▶ Provided text

This coupled with the values of Western universalism — that all civilizations should adopt Western values — greatly infuriates Islamic fundamentalists. The amalgamation of these historical and modern factors could result in a bloody clash between the Islamic and Western civilizations, unhinging the rest of the world with it. Interestingly, the Muslim fundamentalist political party Hizb ut-Tahrir also reiterated Huntington’s views in their published book, The Inevitability of Clash of Civilization.
To preempt a clash of civilizations at any cost, President Khatami of Iran proposed the dialogue of civilizations (at the UN, 1998). He pointed out the Islamic principles and their great tradition of understanding, scholarship, and peaceful dialogue. Examples of tolerance and compassion can be found in abundance in the Qur’an as well as from the Prophet’s sayings and life events. Similarly, in The Dignity of Difference (2003), another religious leader and scholar, who advocates dialogue and understanding, Dr Jonathan Sacks, the Chief Rabbi of the UK argued that the root of the clash lies much deeper; even within the Abrahamic values – compassion, knowledge, humility and piety, etc. which define Judaic, Christian and Islamic cultures – against contemporary values which have little emphasis on humility, piety, modesty, compassion and scholarship. With eloquent passion he opens his book with the following excerpt:
The Dignity of Difference is a plea – the most forceful I could make – for tolerance in an age of extremism. I see in the rising crescendo of ethnic tensions, civilizational clashes and the use of religious justifications for acts of terror, a clear and present danger to humanity.

▶ Problem 1
Transcribe the passage on the clash of civilizations from "This coupled with" to "Clash of Civilization.".
▶ Problem 2
Answer these questions from the passage on the clash of civilizations:
(a) Who proposed the dialogue of civilizations at the UN in 1998?
(b) What is the title of the book published by Hizb ut-Tahrir?
(c) In what year did The Dignity of Difference appear?

▶ Data entries
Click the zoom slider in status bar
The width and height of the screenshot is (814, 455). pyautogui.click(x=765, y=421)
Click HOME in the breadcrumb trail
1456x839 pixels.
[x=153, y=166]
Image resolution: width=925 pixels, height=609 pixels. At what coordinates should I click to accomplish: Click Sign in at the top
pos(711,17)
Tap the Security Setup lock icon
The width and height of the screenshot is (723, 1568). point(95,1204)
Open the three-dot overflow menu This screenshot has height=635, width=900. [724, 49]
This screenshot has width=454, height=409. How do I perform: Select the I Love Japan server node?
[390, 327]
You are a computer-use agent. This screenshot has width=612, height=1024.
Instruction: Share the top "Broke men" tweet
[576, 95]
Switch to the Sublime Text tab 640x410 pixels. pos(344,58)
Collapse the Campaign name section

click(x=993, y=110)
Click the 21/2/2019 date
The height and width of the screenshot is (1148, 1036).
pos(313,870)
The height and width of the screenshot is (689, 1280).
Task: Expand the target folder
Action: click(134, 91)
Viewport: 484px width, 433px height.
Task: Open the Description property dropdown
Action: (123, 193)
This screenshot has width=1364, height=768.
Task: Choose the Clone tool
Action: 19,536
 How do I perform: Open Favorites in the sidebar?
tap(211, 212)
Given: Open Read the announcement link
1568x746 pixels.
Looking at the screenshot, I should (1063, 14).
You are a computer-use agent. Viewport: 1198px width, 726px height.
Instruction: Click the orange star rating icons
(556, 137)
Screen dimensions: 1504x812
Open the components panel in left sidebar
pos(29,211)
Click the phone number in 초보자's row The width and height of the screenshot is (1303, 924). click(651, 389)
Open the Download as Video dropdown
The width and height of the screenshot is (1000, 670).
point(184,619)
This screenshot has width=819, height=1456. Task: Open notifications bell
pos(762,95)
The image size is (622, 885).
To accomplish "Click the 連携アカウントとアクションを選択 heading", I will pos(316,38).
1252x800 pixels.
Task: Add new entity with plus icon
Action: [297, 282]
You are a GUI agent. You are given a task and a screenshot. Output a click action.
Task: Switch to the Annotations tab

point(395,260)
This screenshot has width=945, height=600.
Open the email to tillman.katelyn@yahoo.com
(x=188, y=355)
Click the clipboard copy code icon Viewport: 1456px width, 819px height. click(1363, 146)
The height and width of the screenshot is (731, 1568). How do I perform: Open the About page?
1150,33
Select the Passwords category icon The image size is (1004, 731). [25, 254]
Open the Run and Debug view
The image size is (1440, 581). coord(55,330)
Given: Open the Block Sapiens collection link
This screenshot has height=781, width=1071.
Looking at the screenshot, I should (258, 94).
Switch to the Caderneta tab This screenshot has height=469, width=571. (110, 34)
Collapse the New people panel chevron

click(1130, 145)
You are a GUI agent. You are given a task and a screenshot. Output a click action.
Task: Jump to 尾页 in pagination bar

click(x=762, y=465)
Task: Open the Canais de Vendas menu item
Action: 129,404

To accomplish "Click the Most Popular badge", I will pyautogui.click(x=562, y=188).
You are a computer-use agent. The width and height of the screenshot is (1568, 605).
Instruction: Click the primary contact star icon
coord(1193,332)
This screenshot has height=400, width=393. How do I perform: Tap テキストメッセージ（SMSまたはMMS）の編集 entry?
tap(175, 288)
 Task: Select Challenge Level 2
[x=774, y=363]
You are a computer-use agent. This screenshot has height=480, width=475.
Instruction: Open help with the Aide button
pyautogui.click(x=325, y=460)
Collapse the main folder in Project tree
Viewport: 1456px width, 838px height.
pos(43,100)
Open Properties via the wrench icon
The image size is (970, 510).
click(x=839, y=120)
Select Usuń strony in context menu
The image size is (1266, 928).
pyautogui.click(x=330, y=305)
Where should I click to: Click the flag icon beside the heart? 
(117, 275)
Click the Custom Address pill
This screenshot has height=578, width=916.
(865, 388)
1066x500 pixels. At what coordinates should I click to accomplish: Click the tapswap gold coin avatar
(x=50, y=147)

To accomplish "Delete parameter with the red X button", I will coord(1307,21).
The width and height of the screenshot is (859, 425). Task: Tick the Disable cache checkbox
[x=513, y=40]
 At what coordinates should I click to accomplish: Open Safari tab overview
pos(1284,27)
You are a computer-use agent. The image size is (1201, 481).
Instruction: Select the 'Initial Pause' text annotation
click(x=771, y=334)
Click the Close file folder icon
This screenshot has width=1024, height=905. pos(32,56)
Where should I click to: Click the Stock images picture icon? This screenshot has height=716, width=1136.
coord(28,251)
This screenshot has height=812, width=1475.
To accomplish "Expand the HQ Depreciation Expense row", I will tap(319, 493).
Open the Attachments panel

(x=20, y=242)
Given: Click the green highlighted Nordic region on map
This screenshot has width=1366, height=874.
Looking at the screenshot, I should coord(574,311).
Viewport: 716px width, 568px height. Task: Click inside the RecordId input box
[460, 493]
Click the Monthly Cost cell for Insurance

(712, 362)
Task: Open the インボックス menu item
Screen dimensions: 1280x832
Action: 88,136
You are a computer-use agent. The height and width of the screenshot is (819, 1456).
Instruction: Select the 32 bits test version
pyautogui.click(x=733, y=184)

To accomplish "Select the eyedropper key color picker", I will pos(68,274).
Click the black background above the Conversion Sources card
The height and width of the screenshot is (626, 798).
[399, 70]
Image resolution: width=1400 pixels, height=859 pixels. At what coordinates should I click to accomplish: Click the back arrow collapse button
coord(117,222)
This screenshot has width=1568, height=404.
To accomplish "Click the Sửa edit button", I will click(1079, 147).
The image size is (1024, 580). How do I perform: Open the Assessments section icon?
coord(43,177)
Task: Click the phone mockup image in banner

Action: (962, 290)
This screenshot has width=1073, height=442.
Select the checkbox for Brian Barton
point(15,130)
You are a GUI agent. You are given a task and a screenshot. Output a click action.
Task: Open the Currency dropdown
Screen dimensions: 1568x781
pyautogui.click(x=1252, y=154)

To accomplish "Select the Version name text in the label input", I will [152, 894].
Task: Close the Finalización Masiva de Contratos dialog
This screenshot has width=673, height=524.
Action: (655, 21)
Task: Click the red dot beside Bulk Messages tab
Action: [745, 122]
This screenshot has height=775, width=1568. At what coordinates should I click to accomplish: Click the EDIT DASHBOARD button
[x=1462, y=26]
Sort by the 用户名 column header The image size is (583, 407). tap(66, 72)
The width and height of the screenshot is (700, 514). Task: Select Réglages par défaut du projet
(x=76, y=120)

▶ Result 1
This coupled with the values of Western universalism — that all civilizations should adopt Western values — greatly infuriates Islamic fundamentalists. The amalgamation of these historical and modern factors could result in a bloody clash between the Islamic and Western civilizations, unhinging the rest of the world with it. Interestingly, the Muslim fundamentalist political party Hizb ut-Tahrir also reiterated Huntington’s views in their published book, The Inevitability of Clash of Civilization.

▶ Result 2
(a) President Khatami of Iran
(b) The Inevitability of Clash of Civilization
(c) 2003